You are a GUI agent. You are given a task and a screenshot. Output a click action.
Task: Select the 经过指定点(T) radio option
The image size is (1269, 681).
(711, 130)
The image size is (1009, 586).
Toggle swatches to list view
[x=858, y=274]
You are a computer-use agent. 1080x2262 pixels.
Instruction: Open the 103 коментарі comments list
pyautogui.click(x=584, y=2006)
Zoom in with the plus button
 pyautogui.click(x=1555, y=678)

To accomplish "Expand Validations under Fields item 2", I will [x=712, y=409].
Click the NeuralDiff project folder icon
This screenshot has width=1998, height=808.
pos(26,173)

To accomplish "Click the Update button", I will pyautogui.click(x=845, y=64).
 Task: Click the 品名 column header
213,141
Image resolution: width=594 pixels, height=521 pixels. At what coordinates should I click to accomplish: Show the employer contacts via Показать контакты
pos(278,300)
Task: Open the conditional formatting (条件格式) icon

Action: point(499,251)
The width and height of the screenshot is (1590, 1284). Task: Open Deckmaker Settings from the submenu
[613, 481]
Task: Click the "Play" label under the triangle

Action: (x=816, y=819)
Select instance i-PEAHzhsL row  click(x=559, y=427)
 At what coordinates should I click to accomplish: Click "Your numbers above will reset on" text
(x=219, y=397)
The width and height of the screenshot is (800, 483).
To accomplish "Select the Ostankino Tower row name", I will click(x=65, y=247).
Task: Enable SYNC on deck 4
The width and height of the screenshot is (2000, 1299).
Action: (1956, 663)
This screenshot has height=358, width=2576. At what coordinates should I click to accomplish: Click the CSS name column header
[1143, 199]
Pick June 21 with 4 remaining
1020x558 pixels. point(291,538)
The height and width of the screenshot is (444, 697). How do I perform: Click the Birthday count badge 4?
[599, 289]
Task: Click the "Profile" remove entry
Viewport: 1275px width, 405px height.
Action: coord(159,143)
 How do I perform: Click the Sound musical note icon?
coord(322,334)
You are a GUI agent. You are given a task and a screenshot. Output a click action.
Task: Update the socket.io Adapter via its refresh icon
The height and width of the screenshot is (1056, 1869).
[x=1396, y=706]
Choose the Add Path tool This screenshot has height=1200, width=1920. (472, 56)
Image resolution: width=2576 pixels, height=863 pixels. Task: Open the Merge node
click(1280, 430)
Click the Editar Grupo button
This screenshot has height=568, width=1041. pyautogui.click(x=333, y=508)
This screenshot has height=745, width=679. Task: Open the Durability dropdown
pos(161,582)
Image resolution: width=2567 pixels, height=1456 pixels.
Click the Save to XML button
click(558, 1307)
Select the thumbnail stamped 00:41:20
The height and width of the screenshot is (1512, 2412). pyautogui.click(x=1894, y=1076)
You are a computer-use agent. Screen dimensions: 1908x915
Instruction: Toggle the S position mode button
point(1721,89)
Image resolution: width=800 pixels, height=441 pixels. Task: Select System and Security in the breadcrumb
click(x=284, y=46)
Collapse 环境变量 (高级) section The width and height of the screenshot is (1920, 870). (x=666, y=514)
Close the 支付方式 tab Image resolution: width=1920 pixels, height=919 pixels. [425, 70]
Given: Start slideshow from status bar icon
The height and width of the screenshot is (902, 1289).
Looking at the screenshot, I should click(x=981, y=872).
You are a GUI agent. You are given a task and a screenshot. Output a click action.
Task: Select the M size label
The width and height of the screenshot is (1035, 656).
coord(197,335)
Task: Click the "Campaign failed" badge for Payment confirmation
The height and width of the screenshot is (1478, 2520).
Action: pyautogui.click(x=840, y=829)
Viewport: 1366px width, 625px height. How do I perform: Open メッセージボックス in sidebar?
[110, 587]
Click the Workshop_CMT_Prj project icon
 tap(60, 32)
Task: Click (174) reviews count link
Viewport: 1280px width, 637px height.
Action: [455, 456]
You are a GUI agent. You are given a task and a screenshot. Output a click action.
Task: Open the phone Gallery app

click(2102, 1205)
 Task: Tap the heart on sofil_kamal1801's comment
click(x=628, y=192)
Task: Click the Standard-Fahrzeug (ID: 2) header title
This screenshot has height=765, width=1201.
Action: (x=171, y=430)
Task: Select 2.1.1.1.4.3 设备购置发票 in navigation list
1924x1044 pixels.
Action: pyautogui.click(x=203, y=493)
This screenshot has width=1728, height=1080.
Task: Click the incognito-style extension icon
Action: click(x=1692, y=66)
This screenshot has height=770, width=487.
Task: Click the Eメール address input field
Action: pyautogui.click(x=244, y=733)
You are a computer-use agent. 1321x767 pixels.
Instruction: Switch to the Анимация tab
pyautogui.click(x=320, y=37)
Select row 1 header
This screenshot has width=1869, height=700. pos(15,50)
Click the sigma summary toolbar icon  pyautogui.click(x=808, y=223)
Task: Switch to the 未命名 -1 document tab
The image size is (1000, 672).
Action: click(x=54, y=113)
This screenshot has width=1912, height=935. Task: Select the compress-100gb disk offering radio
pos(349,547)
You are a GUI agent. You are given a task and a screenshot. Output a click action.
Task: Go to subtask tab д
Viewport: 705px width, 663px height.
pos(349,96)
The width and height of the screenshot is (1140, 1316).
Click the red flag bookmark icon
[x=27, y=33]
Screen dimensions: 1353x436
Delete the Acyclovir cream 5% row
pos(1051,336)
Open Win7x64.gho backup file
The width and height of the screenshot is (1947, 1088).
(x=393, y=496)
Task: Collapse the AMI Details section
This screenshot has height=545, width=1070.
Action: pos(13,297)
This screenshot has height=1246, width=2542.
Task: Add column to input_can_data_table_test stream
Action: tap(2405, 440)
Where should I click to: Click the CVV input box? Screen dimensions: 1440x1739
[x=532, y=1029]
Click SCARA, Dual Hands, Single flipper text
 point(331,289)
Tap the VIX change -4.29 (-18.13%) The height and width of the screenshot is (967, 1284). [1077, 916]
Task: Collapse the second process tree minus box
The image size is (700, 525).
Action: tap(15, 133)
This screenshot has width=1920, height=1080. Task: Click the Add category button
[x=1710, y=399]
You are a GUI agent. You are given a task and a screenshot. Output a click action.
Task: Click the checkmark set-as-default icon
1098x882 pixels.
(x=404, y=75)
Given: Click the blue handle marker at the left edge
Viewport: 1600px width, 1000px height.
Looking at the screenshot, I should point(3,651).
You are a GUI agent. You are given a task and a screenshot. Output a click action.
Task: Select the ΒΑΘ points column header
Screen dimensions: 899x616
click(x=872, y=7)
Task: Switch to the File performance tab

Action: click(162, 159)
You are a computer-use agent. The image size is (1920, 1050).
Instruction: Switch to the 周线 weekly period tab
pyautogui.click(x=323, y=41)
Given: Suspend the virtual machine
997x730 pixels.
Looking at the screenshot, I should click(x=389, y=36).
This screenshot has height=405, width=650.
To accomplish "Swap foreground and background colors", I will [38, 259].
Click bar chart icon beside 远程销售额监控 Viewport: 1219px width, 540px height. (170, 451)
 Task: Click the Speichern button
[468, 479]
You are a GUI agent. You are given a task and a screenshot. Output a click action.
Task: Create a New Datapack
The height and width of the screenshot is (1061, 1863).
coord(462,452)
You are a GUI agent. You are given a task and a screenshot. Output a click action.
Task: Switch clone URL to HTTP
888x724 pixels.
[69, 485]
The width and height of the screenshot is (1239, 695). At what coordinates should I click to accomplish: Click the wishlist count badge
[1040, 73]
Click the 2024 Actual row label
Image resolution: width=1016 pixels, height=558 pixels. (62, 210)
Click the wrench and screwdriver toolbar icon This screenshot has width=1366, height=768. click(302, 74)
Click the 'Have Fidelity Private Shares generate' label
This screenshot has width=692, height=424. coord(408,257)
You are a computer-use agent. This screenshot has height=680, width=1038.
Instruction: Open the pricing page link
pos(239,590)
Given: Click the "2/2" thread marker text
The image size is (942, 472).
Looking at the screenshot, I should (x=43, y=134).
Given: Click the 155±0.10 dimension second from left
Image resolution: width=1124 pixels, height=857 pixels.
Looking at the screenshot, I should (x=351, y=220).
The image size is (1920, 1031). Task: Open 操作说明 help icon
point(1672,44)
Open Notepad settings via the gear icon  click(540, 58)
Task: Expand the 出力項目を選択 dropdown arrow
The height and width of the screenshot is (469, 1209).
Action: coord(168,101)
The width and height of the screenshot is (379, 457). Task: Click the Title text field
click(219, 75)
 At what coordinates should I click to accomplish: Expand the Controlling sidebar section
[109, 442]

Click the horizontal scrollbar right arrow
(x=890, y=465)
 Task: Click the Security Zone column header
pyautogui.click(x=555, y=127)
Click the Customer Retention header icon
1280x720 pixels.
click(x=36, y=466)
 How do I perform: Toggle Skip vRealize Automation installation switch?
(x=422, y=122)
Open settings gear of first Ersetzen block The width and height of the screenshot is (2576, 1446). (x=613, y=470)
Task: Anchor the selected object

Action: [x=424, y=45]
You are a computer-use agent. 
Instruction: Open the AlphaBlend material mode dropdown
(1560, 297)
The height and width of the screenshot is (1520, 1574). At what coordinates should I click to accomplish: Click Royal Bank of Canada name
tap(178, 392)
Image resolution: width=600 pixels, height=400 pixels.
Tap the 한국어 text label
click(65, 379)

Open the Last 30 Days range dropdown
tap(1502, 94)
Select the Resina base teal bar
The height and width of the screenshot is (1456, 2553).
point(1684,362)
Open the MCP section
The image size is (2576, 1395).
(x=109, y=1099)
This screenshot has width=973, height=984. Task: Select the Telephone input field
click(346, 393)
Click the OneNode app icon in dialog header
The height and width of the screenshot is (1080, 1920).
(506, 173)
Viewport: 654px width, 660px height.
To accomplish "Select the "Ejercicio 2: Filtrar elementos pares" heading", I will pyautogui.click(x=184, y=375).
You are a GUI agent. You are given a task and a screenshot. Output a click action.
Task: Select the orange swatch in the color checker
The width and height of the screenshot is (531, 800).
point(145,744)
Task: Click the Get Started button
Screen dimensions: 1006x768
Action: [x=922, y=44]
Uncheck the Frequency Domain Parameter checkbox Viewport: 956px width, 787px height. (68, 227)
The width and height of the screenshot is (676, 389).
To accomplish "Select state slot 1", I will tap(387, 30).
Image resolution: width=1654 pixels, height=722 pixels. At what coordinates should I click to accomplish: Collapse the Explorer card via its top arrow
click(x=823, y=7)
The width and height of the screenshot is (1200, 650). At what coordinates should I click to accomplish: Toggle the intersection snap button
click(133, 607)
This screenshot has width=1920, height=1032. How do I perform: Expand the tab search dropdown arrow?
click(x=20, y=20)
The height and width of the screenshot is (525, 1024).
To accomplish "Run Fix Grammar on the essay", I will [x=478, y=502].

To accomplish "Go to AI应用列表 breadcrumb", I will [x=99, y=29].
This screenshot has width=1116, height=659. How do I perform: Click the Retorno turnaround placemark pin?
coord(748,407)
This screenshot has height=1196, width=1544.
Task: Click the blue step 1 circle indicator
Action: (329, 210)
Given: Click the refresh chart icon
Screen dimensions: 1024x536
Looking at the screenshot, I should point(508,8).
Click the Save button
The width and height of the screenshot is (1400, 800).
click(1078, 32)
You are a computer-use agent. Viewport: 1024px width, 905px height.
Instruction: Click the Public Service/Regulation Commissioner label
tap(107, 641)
== == ==
Exercise:
Please give back only the part of the listing that opens with the line containing "Collapse 环境变量 (高级)" and closes with the line containing "tap(60, 32)", changing "Campaign failed" to "Campaign paused" and leaving everything else unchanged.

Written solution:
Collapse 环境变量 (高级) section The width and height of the screenshot is (1920, 870). (x=666, y=514)
Close the 支付方式 tab Image resolution: width=1920 pixels, height=919 pixels. [425, 70]
Given: Start slideshow from status bar icon
The height and width of the screenshot is (902, 1289).
Looking at the screenshot, I should click(x=981, y=872).
You are a GUI agent. You are given a task and a screenshot. Output a click action.
Task: Select the M size label
The width and height of the screenshot is (1035, 656).
coord(197,335)
Task: Click the "Campaign paused" badge for Payment confirmation
The height and width of the screenshot is (1478, 2520).
Action: pyautogui.click(x=840, y=829)
Viewport: 1366px width, 625px height. How do I perform: Open メッセージボックス in sidebar?
[110, 587]
Click the Workshop_CMT_Prj project icon
 tap(60, 32)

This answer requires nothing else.